In particular, it's important to note how absolutely convinced the early eyewitnesses were: enough for willing martyrdom. People who hallucinate almost always recognize the event as imaginary, either during or after. Those who can't distinguish hallucination from reality, even after the fact, show clear signs of psychological disturbance. These eyewitnesses did not. And hallucinations are generally specific to a particular sense, such as sight, or hearing. Even more critical is that these experiences are purely internal, meaning they're produced by a person's own psychology and physiology.
So, if the earliest believers were only hallucinating a risen Jesus, everything in the following three paragraphs would have to be literally true:
- On multiple occasions, people with no prior or later signs of psychosis experienced vivid illusions of a resurrected Jesus. Each event involved at least three separate, simultaneous hallucinations, in visual, auditory, and tactile modes. Every delusion began and ended so seamlessly that those experiencing them never realized they were hallucinating. These hallucinations corresponded to each other so perfectly that the appearance seemed to be real, and not imaginary.
- During almost all of these events, several people experienced a hallucination at the exact same moment in time, such that it appeared they were each seeing, hearing, and touching the same person at the same moment. These independent visions were also perspective-adjusted, such that everyone in the room thought they were seeing the exact same event, but from their own physical location. Groups of people experienced these coordinated hallucinations, sometimes hundreds at a time, in different times and places, without any contradictions in details, such as Jesus' general appearance, voice, specific words, and so forth. All of these events occurred precisely within a few weeks of the execution of Jesus, then abruptly stopped.
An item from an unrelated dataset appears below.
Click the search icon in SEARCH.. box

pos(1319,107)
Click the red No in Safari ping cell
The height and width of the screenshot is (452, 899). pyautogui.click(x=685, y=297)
- These hallucinations were so perfectly timed, and so perfectly coordinated, that those who experienced them were willing to suffer persecution, imprisonment, torture, and death rather than change their story. They did not claim to have been chemically altered, they did not claim to have conspired, and they did not claim to have merely seen similar "spiritual" appearances or mirages. They were utterly and absolutely convinced what they'd seen was real. This included people who had travelled and studied personally with Jesus for more than three years.
That's the perspective one would have to adopt in order to claim the disciples and early believers were "seeing things." You'd have to believe a cosmically-improbable, historically unique, and scientifically inexplicable string of psychotic episodes convinced thousands of otherwise normal people that they had seen, touched, and spoken to a dead man, to the extent they literally sacrificed everything to tell other people about it. And, that this type of event never happened before or since. And, it just so happened to match millennia-old prophecies. And so on and so forth.
There are those who demand a "naturalistic" explanation for the resurrection accounts. For them, the above version of hallucinations is about as good as it gets. But it takes a significant level of blind, un-supported faith in order to accept, not to mention being so improbable as to be impossible. Anyone who really thinks hallucination is a good counter to all of the historical and scriptural evidence or the resurrection might well be smoking something themselves.